→ **WHAT IS REQUIRED**: Find the lines below that contain the string "cellulari". Copy each one.
::::::::
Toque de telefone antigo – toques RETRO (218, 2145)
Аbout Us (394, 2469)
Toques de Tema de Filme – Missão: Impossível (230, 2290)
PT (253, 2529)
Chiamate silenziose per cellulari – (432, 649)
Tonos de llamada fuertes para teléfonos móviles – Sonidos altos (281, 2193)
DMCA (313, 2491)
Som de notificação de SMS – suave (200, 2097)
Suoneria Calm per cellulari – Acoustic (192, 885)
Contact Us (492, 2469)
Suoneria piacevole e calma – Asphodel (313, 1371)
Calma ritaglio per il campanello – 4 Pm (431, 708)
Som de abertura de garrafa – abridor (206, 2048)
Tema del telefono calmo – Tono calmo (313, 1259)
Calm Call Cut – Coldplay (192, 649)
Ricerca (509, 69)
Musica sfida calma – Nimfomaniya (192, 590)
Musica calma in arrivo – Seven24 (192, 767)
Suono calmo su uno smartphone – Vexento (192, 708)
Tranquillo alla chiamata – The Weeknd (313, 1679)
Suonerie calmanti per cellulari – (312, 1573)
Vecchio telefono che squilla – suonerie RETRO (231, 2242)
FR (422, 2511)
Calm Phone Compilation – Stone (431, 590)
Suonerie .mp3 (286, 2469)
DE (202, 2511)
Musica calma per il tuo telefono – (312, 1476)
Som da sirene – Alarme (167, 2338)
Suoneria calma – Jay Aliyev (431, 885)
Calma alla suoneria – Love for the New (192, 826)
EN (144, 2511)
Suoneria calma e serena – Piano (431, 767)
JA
::::::::
→ **ANSWER SPACE**:
Chiamate silenziose per cellulari – (432, 649)
Suoneria Calm per cellulari – Acoustic (192, 885)
Suonerie calmanti per cellulari – (312, 1573)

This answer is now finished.